Task inputs

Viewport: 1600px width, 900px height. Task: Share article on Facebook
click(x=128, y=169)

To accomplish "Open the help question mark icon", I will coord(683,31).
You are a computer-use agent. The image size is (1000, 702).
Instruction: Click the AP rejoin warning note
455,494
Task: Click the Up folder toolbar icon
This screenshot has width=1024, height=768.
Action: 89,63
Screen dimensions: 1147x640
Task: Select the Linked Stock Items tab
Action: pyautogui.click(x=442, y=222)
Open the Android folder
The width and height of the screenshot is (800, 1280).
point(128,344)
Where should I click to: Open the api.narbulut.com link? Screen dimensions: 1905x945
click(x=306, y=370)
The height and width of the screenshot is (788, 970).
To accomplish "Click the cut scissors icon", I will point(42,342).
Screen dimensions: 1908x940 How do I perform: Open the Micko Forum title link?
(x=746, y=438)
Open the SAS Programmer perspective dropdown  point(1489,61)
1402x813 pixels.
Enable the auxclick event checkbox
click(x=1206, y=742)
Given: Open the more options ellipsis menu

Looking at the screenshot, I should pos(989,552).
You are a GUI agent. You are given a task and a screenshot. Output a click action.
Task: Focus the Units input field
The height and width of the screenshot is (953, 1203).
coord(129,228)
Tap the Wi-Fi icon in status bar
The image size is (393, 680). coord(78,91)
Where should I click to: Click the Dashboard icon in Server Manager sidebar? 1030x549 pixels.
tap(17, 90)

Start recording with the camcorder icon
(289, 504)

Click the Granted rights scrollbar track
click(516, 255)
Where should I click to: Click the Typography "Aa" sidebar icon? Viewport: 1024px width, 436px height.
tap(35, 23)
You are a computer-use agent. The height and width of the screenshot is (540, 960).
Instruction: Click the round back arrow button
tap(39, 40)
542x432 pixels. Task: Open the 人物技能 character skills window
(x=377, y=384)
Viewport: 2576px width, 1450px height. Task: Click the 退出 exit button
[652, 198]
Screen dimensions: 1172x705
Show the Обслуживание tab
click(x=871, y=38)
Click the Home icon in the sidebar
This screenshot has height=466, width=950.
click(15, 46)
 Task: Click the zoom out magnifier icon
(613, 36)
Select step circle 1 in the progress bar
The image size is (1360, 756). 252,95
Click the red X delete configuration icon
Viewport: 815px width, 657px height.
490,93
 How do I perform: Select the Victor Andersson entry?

Work instruction
The lines needed are those in the data above that hold the string "will"; copy each of them.

Your response
To accomplish "Open the help question mark icon", I will coord(683,31).
To accomplish "Click the cut scissors icon", I will point(42,342).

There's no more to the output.